Forse è tra i discorsi più teorici e utopici che oggi si trovano le filosofie più pratiche e politiche. Prendiamo come esempio il discorso sulla salvaguardia ambientale e, in particolare, l’idea che per abitare convenientemente il pianeta occorra considerarlo come un insieme di componenti non separate. Umani, animali, piante, composti biochimici, minerali e con essi le macchine e tutti i dispositivi che si sono intrecciati inestricabilmente con i corpi e la vita sulla terra. Cosa può significare dal punto di vista filosofico tale reintegrazione di elementi e sistemi prima considerati autonomi, non comunicanti fra loro? Può significare che l’ambiente costituisce il tutto che unifica ciò che è, incluse quelle cose che gli umani hanno aggiunto alla natura. Significa che il tutto, l’uno, l’essere si costituiscono come gli orizzonti più abbraccianti che dovrebbero guidare le azioni di noi umani, a nostra volta non più soggetti separati dalla natura, ma modulazioni di quest’ultima.

NEL SECOLO SCORSO, fra i filosofi che hanno ridato impulso a quelle che, con un apparente ossimoro, oggi potremmo definire teoresi pratiche vanno annoverati alcuni pensatori che si sono occupati del linguaggio da prospettive non cognitiviste e antropocentriche. Fra questi filosofi Maurice Merleau-Ponty (1908-1961) è tra i più importanti. Su questi argomenti, oltre a ciò che il pensatore francese pubblicò in vita, occorre considerare anche un testo non giunto a compimento, pubblicato postumo e oggi tradotto in italiano con il titolo La prosa del mondo (Mimesis, pp. 184, euro 15, a cura di Pierre Dalla Vigna, introduzione di Carlo Sini). Un testo che i conoscitori di Merleau-Ponty considerano come una risposta a Che cos’è la letteratura? di Sartre e come un’anticipazione del libro di Foucault, Le parole e le cose.

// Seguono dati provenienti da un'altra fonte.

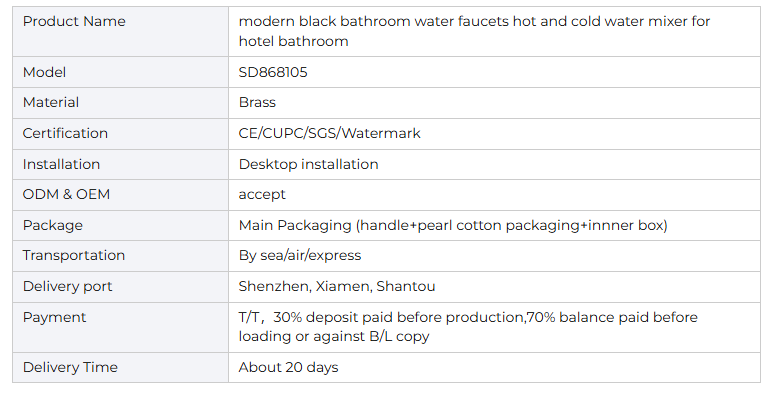Image resolution: width=778 pixels, height=396 pixels.
Task: Click the Delivery Time label
Action: [x=70, y=367]
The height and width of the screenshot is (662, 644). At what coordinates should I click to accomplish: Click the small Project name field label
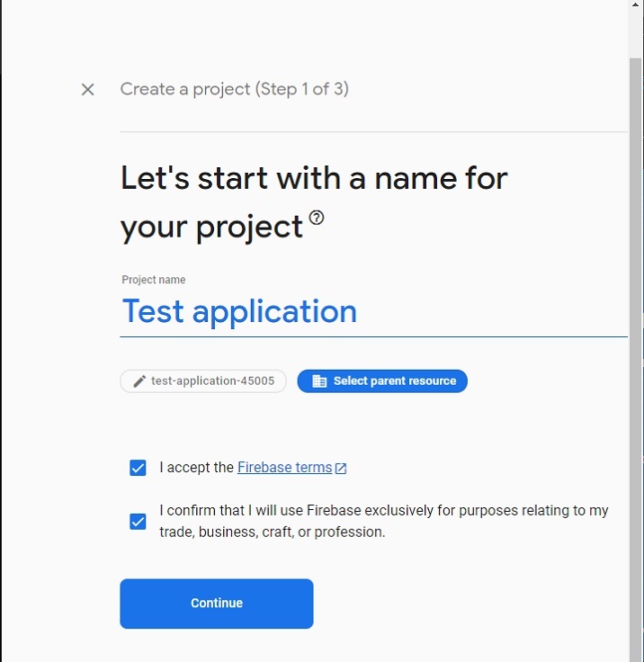point(154,280)
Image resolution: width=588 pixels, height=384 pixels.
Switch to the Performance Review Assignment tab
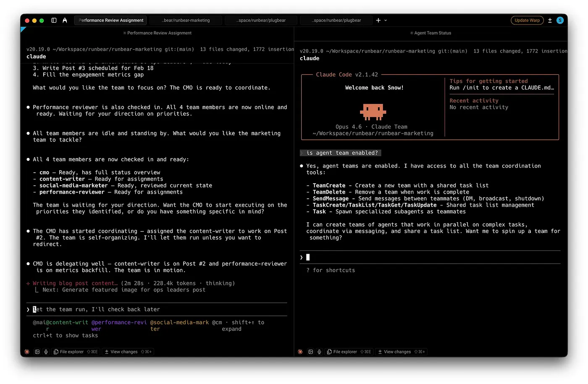click(111, 20)
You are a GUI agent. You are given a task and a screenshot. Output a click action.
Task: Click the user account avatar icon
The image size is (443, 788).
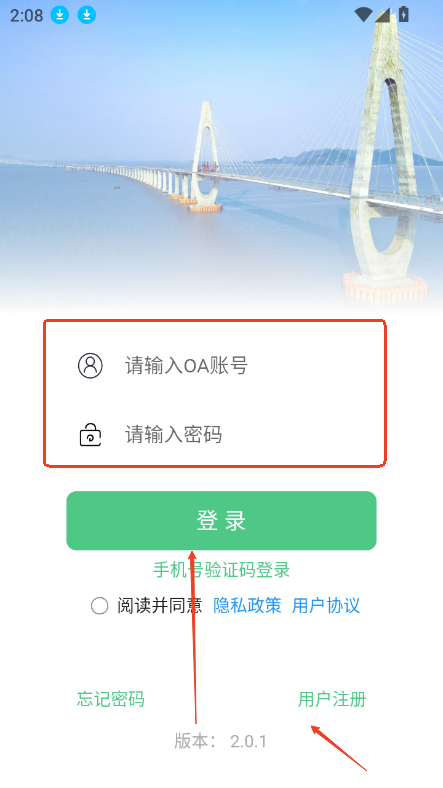(x=90, y=365)
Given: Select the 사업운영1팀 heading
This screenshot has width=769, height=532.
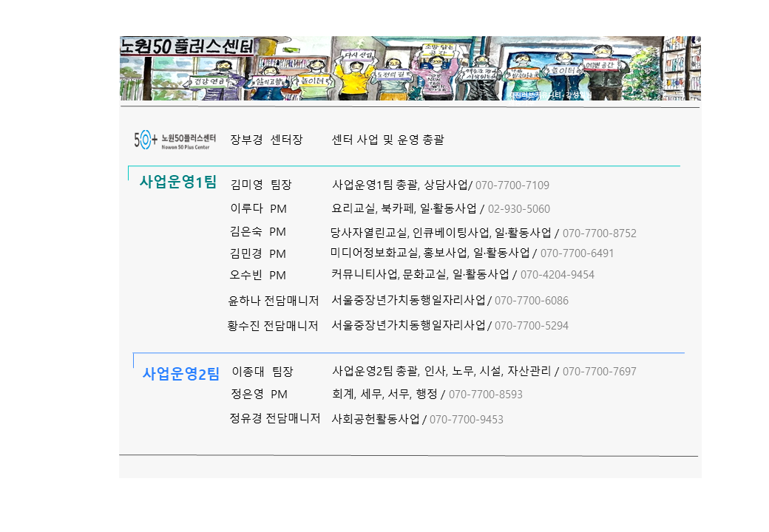Looking at the screenshot, I should 178,182.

Nella Prosa del mondo il linguaggio è presentato come un magma di elementi inseparati – magma tuttavia non sprovvisto di increspature che lo differenziano. Una di queste increspature è lo stesso soggetto che parla, scrive, traccia segni, concepisce significati. Secondo Merleau-Ponty non solo le parole e le regole grammaticali, ma anche i parlanti e gli scriventi non sono separati dalle cose. Ragione per cui, per il filosofo francese, non disponiamo di una distanza dalla quale osservare il linguaggio per scorgerne l’origine e definirne l’essenza. Anche pensare il linguaggio è sempre letteralmente «pensare qualcosa»; ossia intrecciare il linguaggio stesso alle cose. Parlare è manipolare il tutto di cui noi stessi parlanti facciamo parte.

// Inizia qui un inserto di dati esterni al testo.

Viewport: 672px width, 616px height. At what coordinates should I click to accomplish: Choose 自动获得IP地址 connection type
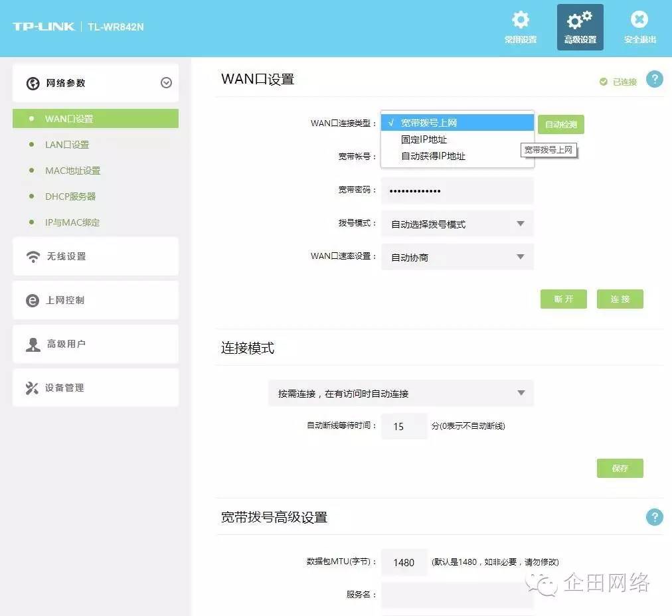click(x=435, y=156)
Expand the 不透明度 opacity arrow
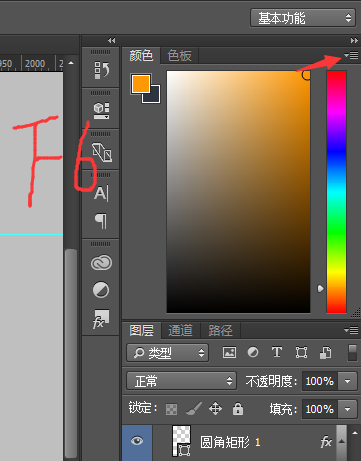This screenshot has width=361, height=461. tap(347, 381)
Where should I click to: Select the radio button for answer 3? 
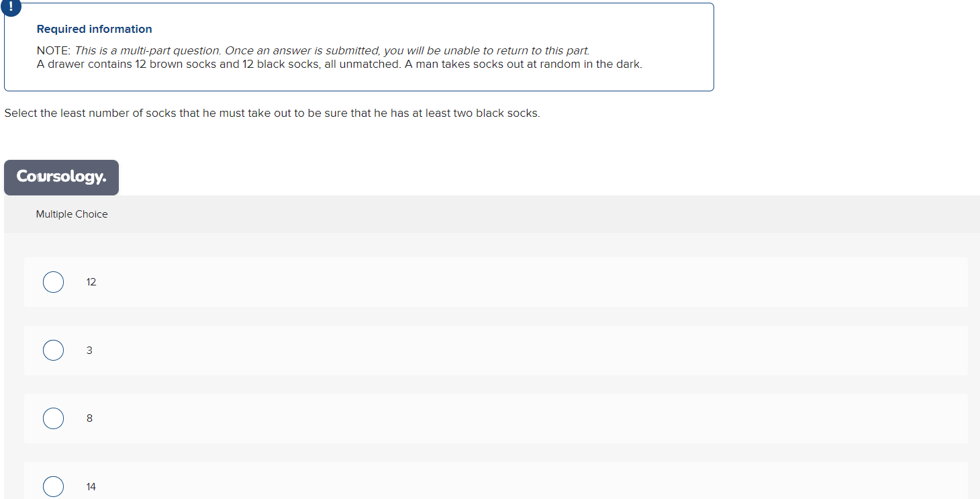[53, 350]
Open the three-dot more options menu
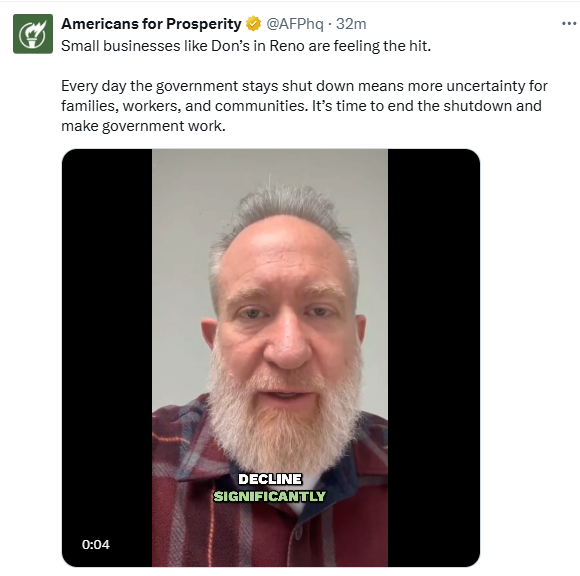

La differenza e la negazione attraverso le quali la linguistica saussuriana definisce i sistemi semiotici e semantici non sono più solo interne al linguaggio, secondo Merleau-Ponty.

PER IL FILOSOFO FRANCESE differenza e negazione sono simultaneamente interne ed esterne al codice. E solo passando da un codice all’altro possiamo avere una qualche rappresentazione astratta del linguaggio. Questo vuol dire che non è tanto la comparazione analitica, quanto la traduzione la dimensione che più approssima il linguaggio.

Il linguaggio non separa la significazione dalla cosa significata e dal referente, ma al contrario attesta la loro inseparabilità. L’eventuale insensatezza linguistica non è data dal fatto che il sistema comunicativo fallisce nelle sue regole grammaticali, ma dal fatto che non si è riusciti a raggiungere la cosa stessa.

Nell’approdo a quest’ultima e non semplicemente nella licenza dalla grammatica sta il senso della poesia e della letteratura per Merleau-Ponty.